MyMichigan Health, Midland, MI
Katie Sias, David Reyes-Gastelum, Katie Young, Karen B. Farris, Ashley Schwartz, Julie Wietzke, Emily R. Mackler
Background: There is a need to optimize the education and follow-up of patients receiving oral anticancer agents (OAAs) and high emetic risk chemotherapy (HEC) due to toxicities and implications of non-adherence and decreased dose intensity. The purpose of this study was to compare outcomes before and after the integration of a clinical pharmacist in a community oncology practice. Prior to the pharmacist, patients receiving OAAs and intravenous (IV) HEC received education and symptom monitoring by a team of nurses. Methods: This single center, retrospective analysis was conducted with data from February 2020 – December 2022. Up to 200 patients in the pre- and post-intervention periods each were identified.
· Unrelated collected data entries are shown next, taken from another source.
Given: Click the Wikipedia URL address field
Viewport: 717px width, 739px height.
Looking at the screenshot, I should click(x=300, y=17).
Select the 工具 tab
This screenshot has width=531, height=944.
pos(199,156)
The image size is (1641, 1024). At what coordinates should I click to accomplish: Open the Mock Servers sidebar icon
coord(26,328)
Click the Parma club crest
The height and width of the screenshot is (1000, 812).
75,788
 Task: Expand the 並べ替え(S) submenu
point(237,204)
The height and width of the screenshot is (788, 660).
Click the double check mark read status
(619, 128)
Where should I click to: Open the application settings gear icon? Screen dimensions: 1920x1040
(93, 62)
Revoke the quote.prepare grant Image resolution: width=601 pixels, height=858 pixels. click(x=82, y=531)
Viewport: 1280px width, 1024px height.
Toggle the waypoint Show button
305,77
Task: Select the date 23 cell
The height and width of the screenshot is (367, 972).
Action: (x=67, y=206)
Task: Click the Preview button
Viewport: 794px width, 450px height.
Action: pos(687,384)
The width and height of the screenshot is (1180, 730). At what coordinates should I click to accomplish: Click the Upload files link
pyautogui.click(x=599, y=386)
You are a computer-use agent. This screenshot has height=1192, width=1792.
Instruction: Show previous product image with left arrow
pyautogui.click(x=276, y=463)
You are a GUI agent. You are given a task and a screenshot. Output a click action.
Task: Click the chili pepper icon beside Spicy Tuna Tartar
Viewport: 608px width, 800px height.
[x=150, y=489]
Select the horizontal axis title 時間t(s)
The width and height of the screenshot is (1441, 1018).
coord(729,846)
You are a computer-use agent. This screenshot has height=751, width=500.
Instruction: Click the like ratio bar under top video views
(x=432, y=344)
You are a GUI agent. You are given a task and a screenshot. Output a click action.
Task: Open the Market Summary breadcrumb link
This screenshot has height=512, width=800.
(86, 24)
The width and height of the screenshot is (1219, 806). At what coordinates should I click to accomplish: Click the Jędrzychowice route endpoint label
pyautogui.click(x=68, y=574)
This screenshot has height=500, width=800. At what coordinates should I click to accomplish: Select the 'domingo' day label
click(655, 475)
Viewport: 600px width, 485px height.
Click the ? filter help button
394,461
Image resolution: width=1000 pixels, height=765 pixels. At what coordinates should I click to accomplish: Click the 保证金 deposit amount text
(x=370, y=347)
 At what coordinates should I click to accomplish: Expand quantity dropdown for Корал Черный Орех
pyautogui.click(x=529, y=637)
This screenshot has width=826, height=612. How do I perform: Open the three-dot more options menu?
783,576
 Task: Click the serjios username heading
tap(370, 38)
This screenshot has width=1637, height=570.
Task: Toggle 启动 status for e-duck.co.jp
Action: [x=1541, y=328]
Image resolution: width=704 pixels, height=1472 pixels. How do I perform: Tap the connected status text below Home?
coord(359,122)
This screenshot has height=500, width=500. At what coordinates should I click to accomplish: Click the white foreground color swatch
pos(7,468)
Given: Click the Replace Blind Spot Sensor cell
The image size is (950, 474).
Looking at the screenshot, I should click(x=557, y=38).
Charts were eligible for abstraction if patients were newly prescribed an OAA or IV HEC regimen during the study period. The post-intervention period began after the pharmacist’s start in March 2021. Patients receiving endocrine therapy for breast cancer were excluded. The following data were abstracted: patient demographics, OAA and IV HEC medication, line of therapy, cancer diagnosis, prescribed date, start date, education date, follow-up visits, emergency department (ED) and hospitalizations, reason for ED/hospitalization, IV HEC dose adjustments, delays and discontinuations. Chi-square analyses compared pre and post time periods. Results: Abstraction was completed for 179 patients in the pre-intervention (n=61 IV HEC; n=118 OAA) and 162 patients in the post-intervention group (n=44 IV HEC; n=118 OAA). After the pharmacist was integrated into the practice, more patients in the OAA group received education prior to their OAA start and had their medication adherence assessed. In the IV HEC group, more patients received guideline concordant care with a 4-drug regimen (including olanzapine) and were more often able to remain on their prescribed dose and dosing interval in the group with pharmacist care. Other outcomes remained approximately the same across time periods. Conclusions: Embedded clinical pharmacist care improved patient outcomes, including improved rates of patient education, medication adherence assessment, and improved dose intensity.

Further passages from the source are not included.